■ EXTRACT PROVIDED ■
•••••

Hours: Tues 6:20-7:10 Newton (alt. Th. 3:00-4:00 Welles 219)
W, 10:30-11:20 Welles 219.
>Reading update 9/2 on Aug 31<
Required Texts (purhcase, library).
Ibsen, An Enemy of the People Dover Thrift Edition
Shelley, Frankenstein. New American Library
Swift, Gulliver's Travels Dover Swift
Miller, Incident at Vichy, Penguin
Locke, Second Treatise of Government, Harlan
Shaw, Pygmalion Dover.
Marx, The Communist Manifesto, International
Darwin, The Origin of the Species, Signet Classic
Camus, The Stranger, Vintage (Matthew Ward translation)
Achebe, Things Fall Apart Anchor
Required Readings without purchase: Booklet, MyC, Reserve and/or email readings as
assigned.

•••••

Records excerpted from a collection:

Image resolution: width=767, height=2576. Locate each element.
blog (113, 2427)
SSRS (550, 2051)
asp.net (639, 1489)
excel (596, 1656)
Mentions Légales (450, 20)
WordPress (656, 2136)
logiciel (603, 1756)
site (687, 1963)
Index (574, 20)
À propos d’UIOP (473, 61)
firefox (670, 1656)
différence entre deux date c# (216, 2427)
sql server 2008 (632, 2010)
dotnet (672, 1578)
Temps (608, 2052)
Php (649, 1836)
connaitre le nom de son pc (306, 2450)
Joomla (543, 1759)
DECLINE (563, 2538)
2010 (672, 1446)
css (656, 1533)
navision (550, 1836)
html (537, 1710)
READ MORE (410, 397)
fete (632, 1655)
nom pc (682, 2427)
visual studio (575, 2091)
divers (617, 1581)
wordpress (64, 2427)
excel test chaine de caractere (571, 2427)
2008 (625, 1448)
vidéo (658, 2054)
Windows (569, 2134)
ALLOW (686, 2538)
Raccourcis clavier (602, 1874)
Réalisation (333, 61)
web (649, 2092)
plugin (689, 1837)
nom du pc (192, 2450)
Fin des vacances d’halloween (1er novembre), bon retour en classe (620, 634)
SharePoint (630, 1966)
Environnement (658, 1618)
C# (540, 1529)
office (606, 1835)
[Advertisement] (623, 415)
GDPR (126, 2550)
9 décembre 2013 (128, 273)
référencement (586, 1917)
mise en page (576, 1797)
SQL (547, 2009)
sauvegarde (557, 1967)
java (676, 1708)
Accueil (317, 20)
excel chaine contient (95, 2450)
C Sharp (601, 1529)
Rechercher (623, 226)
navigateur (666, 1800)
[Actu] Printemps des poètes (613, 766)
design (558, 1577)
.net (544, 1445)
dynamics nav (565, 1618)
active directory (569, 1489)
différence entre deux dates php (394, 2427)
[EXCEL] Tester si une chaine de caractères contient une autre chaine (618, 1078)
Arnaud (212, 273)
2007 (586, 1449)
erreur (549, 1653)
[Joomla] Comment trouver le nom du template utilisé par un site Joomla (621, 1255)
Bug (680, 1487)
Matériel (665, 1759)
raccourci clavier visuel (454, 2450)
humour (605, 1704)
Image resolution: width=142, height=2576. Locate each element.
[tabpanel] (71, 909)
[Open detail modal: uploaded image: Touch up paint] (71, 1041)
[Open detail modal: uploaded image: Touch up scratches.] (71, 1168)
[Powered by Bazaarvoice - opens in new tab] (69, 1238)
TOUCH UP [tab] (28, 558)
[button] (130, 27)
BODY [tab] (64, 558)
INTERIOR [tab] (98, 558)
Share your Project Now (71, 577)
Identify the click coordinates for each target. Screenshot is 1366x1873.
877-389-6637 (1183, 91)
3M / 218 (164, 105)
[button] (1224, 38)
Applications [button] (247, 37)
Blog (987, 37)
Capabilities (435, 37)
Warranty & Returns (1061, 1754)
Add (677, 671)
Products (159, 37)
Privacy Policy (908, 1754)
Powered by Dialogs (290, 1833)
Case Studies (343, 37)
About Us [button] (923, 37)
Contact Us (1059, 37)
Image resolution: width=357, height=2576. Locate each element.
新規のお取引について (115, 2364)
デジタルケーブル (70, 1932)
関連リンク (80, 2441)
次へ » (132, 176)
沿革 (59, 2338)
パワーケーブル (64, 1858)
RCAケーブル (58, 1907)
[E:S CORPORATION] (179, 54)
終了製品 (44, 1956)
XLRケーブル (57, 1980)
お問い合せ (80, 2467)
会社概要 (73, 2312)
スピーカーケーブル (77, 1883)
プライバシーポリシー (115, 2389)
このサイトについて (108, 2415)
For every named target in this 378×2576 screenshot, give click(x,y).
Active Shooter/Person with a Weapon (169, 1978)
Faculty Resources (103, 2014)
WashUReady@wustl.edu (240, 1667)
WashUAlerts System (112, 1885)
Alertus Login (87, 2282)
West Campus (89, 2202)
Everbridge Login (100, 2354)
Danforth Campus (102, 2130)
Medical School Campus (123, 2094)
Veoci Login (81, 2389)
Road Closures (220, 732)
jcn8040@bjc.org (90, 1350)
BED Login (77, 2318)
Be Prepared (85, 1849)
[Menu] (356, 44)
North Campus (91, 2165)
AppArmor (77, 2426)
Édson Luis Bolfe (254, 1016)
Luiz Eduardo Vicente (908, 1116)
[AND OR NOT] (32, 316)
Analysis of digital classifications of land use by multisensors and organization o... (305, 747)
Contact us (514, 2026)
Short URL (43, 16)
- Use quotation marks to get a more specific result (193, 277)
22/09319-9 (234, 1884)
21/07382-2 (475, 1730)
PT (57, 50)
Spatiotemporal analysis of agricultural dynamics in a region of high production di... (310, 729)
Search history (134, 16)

•••••

■ CHECK YOUR UNDERSTANDING ■
[A] In the syllabus excerpt:
(i) Which room is given for the Wednesday hours?
(ii) Which translation of Camus's The Stranger is specified?
(iii) Which publisher is listed for Darwin's The Origin of the Species?
[B] Return the part of the syllabus excerpt that begins at the words "Hours: Tues 6:20-7:10" and ends after the words "(Matthew Ward translation)".

■ RESPONSE LIST ■
[A]
(i) Welles 219
(ii) The Matthew Ward translation
(iii) Signet Classic

[B]
Hours: Tues 6:20-7:10 Newton (alt. Th. 3:00-4:00 Welles 219)
W, 10:30-11:20 Welles 219.
>Reading update 9/2 on Aug 31<
Required Texts (purhcase, library).
Ibsen, An Enemy of the People Dover Thrift Edition
Shelley, Frankenstein. New American Library
Swift, Gulliver's Travels Dover Swift
Miller, Incident at Vichy, Penguin
Locke, Second Treatise of Government, Harlan
Shaw, Pygmalion Dover.
Marx, The Communist Manifesto, International
Darwin, The Origin of the Species, Signet Classic
Camus, The Stranger, Vintage (Matthew Ward translation)